*Work order:* Locate the line that contains "Submit (1407, 1068)" in the entries below. Retype it and all following lines through the final one, character for character.

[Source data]
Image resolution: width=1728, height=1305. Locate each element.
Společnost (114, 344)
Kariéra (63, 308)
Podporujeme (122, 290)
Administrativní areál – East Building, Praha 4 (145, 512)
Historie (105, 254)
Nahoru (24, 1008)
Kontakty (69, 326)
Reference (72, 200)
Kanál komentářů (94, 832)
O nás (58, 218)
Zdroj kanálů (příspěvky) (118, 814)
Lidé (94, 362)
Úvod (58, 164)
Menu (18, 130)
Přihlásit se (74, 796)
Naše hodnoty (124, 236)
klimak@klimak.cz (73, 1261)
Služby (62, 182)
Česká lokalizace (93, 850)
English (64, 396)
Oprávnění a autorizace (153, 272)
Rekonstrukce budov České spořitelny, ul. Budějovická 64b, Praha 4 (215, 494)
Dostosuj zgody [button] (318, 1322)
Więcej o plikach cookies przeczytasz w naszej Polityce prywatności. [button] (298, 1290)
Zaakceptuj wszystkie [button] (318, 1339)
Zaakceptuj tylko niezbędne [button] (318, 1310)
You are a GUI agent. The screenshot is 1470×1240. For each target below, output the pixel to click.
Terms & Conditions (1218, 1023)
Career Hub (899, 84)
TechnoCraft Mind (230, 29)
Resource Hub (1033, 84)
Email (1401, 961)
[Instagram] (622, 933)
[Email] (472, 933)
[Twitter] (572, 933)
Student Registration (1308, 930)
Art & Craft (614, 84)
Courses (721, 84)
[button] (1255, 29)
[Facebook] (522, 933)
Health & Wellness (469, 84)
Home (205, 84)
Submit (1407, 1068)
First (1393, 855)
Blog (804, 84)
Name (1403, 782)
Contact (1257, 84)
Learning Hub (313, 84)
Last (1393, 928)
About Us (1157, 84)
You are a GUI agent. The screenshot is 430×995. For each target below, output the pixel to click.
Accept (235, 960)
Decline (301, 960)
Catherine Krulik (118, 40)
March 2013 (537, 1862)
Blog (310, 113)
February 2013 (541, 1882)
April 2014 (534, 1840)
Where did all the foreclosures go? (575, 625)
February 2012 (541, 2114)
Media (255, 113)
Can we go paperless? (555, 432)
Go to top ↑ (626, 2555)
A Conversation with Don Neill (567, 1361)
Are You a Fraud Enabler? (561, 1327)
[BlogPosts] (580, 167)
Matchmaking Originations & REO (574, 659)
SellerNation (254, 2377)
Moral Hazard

*Task solution:*
Submit (1407, 1068)
First (1393, 855)
Blog (804, 84)
Name (1403, 782)
Contact (1257, 84)
Learning Hub (313, 84)
Last (1393, 928)
About Us (1157, 84)
You are a GUI agent. The screenshot is 430×995. For each target below, output the pixel to click.
Accept (235, 960)
Decline (301, 960)
Catherine Krulik (118, 40)
March 2013 (537, 1862)
Blog (310, 113)
February 2013 (541, 1882)
April 2014 (534, 1840)
Where did all the foreclosures go? (575, 625)
February 2012 (541, 2114)
Media (255, 113)
Can we go paperless? (555, 432)
Go to top ↑ (626, 2555)
A Conversation with Don Neill (567, 1361)
Are You a Fraud Enabler? (561, 1327)
[BlogPosts] (580, 167)
Matchmaking Originations & REO (574, 659)
SellerNation (254, 2377)
Moral Hazard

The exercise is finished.